:: Records provided ::

.....

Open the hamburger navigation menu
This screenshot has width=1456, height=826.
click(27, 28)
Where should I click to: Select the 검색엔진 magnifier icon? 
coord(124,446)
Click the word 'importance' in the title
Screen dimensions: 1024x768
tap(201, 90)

.....

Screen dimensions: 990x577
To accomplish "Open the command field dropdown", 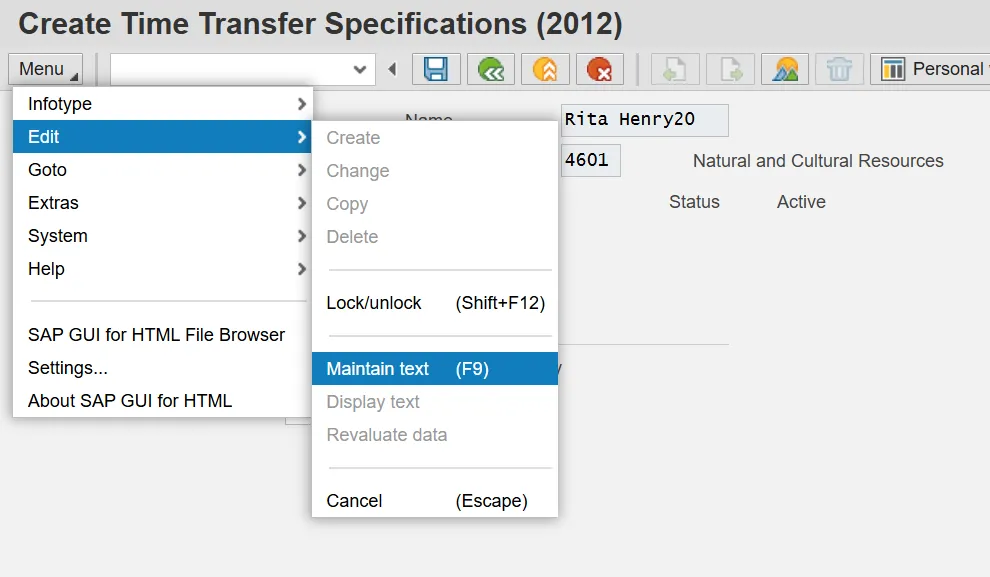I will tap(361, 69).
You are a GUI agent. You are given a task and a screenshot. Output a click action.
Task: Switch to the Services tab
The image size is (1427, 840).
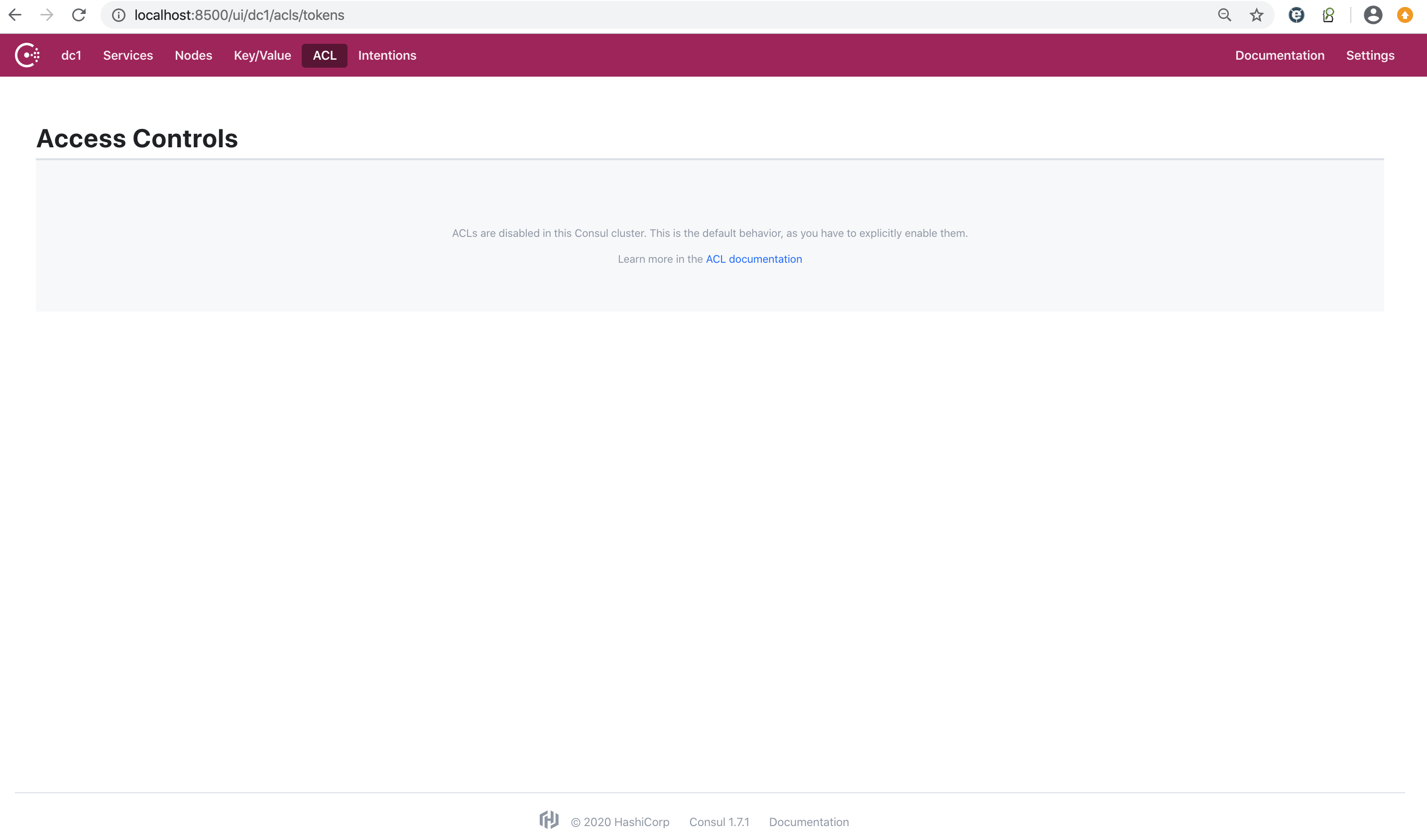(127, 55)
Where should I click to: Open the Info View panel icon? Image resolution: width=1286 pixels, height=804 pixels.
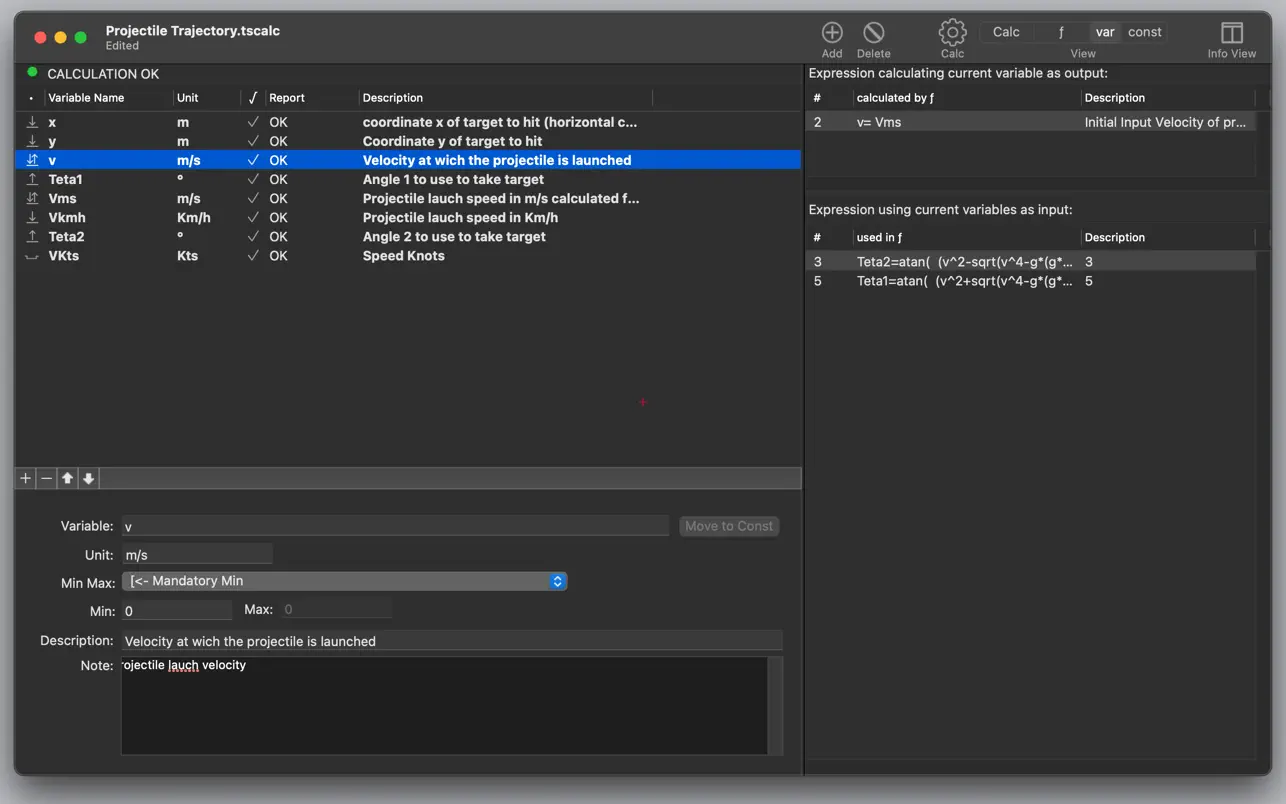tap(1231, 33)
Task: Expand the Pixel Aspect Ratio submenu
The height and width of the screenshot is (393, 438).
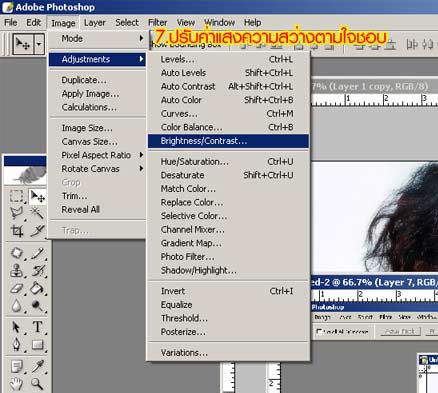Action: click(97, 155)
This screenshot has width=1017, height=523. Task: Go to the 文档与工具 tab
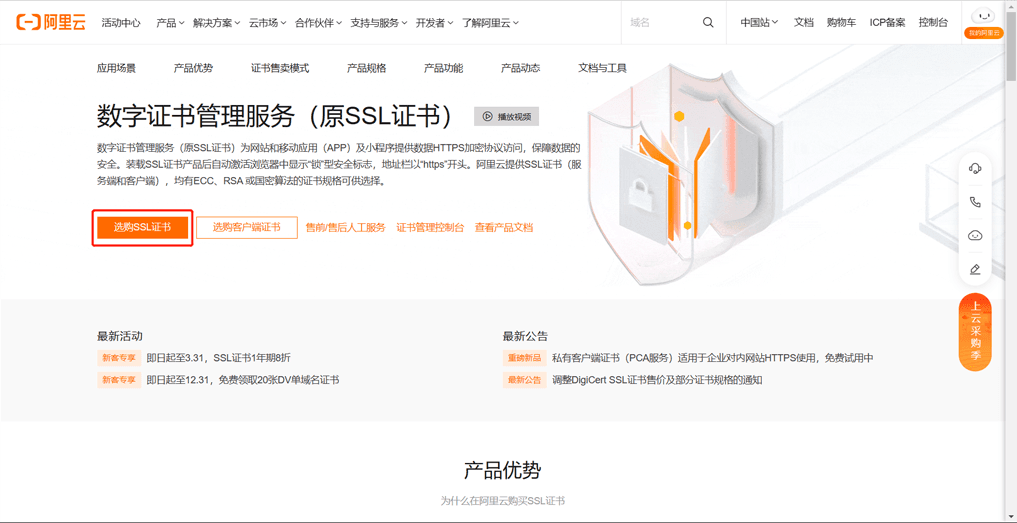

.....

:: Required work ::
Rewrite the rows starting at the line containing "You are a GUI" and ending at the line containing "Action: click(97, 155)", replacing "submenu" with "menu" and keeping everything else the same. Leave the pictures out.

:: Task response ::
You are a GUI agent. You are given a task and a screenshot. Output a click action.
Task: Switch to the Services tab
The image size is (1427, 840).
(127, 55)
Where should I click to: Open the Info View panel icon? Image resolution: width=1286 pixels, height=804 pixels.
tap(1231, 33)
Task: Expand the Pixel Aspect Ratio menu
The height and width of the screenshot is (393, 438).
Action: click(97, 155)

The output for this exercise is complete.